_Problem statement_: For the string "agent", state how many lines of the data hold it. Give nothing besides the number.

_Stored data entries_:
◆ ◆ ◆ ◆ ◆
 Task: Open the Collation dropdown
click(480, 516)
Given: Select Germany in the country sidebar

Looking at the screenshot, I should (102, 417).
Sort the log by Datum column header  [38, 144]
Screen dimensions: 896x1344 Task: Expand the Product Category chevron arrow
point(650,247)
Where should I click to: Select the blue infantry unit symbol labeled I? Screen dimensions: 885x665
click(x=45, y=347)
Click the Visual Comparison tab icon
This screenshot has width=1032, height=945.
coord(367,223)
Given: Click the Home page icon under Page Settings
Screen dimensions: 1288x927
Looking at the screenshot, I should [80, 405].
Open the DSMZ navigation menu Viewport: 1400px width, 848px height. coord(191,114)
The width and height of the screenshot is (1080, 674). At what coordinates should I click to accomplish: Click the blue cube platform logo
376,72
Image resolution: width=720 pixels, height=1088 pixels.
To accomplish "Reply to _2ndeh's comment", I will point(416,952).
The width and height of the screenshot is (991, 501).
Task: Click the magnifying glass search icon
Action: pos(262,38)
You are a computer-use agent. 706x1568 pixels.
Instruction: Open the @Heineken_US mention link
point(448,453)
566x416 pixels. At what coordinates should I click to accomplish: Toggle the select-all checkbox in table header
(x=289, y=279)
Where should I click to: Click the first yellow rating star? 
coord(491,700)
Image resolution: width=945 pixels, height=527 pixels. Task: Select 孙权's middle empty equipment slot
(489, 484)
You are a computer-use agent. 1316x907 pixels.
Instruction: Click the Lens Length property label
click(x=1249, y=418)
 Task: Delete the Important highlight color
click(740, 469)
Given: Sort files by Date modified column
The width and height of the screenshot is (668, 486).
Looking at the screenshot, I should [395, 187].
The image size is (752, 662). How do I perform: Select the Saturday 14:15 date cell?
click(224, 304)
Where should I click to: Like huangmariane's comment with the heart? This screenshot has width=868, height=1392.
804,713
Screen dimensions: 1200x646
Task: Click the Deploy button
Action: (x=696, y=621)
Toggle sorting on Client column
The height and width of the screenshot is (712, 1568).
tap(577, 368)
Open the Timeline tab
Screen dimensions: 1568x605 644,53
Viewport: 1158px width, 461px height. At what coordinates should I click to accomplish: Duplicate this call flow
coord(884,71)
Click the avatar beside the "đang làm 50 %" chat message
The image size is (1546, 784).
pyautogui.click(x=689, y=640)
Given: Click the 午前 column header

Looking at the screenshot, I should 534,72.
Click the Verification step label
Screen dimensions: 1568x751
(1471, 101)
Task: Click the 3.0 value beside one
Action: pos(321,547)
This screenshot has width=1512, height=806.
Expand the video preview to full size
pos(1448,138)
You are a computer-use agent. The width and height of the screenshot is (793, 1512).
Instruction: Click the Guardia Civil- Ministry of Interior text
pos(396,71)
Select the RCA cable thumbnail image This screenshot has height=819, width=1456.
◆ ◆ ◆ ◆ ◆
_Output of the task_: 3